Group normalization computes the mean and variance across a group of channels in each training example, which makes it sound like a combination of layer normalization and instance normalization. For example, group normalization becomes layer normalization when all the channels are put into one single group, and becomes instance normalization when each channel is put into one single group. The picture below shows the visual comparisons of batch normalization, layer normalization, instance normalization and group normalization.

Motivation

Training small batch size with BN introduces noise into network which decreases the accuary. However, for larger models like object detection, segmentation and video, they have to require small batches considering the memory consumption. In addition, dependence bewteen channels widely exists but it is not extremely like all channels have dependences (layer normalization) or totally no dependence between channels (instance normalization). Based on this oberservation, He et al. 2018 proposed a group-wise normalization which divides the channels into groups and makes it flexiable for different applications.

Batch-Instance Normalization (BIN)

Short description

Batch-instance normalization is actually a interpolation of BN and IN, and lets the gradient descent to learn a parameter to interploates the weight of BN and IN. The equation below shows the defination of BIN:

$$BIN(x) = \gamma (\rho BN(x) + (1-\rho) IN(x)) + \beta$$ To some extend, this BIN inspires readers that models can learn to adaptively use different normalization methods using gradient descent. Would the network be capable of learning to use even wider range of normalization methods in one single model?

Motivation

Rethinking the instance normalization, Nam et al. 2019 regard instance normalization as an effective method to earse unnecessary style information from image and perserve useful styles for tasks like object classification, multi-domain learning and domain adaptation.

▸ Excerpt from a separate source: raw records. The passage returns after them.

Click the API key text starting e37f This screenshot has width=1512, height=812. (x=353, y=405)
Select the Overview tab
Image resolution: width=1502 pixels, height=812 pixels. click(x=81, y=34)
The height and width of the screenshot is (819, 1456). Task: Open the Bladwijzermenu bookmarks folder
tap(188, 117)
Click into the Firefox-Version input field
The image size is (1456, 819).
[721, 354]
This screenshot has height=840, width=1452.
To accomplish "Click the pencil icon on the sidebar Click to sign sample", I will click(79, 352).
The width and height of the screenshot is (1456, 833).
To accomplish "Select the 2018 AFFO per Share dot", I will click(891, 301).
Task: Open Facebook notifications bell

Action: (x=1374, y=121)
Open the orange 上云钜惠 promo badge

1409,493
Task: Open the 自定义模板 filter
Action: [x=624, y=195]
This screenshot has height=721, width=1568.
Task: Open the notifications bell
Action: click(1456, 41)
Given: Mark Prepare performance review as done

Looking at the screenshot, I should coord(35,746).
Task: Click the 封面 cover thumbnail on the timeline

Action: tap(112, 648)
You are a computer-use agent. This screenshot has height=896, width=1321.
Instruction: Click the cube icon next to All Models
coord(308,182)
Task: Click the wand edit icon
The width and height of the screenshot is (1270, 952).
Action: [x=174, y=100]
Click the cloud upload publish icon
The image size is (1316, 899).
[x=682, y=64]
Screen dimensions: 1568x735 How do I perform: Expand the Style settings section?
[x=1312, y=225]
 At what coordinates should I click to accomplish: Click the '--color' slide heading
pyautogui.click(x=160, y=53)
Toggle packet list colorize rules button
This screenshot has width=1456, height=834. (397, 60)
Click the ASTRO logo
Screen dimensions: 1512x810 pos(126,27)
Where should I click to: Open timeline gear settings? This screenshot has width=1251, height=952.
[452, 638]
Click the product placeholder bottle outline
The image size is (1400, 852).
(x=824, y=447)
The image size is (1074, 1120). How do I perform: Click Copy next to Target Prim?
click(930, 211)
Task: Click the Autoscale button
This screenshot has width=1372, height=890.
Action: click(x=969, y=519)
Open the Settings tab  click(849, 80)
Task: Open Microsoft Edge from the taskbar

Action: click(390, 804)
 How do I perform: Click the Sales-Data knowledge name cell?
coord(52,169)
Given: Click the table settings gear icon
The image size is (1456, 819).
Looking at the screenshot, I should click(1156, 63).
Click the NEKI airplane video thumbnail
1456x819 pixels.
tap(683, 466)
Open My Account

Switchable Normalization (SN)

Luo et al. 2018 investigated into whether different layers in a CNN needs different normalization methods. Thus they proposed a Switchable Normalization which learns parameters to switch normalizers between BN, LN and IN. As for results, their experiments suggest that (1) using distinct normalizations in different layer indeed improves both learning and generation of a CNN;(2) the normalization choices are more related to depth and batch size but less relevant to parameter initialization, learning rate decay and solver;(3) different tasks and datasets influence tha normalization choices. Additionally, the experiments in general also suggest that IN works well in early layers, LN works better in later layers while BN is preferred in middle layers.

Spectral Normalization

Spectral normalization (another form of weight normalization) is designed to improve the training of GANs by tuning the Lipschitz constant of the discriminator. The Lipschitz constant is a constant $L$ used in the following equation: $$||f(x) - f(y)|| \leqslant L ||x-y||$$

The Lipschitz constant is tuned by normalizing the weight matrices where is by their largest eigenvalue. And experiments show that spectral normalization stabilize the training by minimal tuning.

Conclusion

BN is a millstone research on training deep neural network which makes it much easier and more robust. However, the limitations like small batch size, noise-sensitie applications and distributed training still need to be fixed in further researches. And different applications/tasks may prefer different normalizations respect to accurancy. New dimensions of normalization still need to be discovered.

Reference:

1. BN, https://arxiv.org/pdf/1502.03167.pdf
2. WN, https://arxiv.org/pdf/1602.07868.pdf
3. LN, https://arxiv.org/pdf/1607.06450.pdf
4. IN, https://arxiv.org/pdf/1607.08022.pdf
5. GN, https://arxiv.org/pdf/1803.08494.pdf
6. BIN, https://arxiv.org/pdf/1805.07925.pdf
7. SN, https://arxiv.org/pdf/1811.07727v1.pdf
8. https://arxiv.org/pdf/1805.11604.pdf
9. Spectral Normalization, https://arxiv.org/pdf/1802.05957.pdf
10. https://zhuanlan.zhihu.com/p/34879333
11. https://mlexplained.com/2018/11/30/an-overview-of-normalization-methods-in-deep-learning/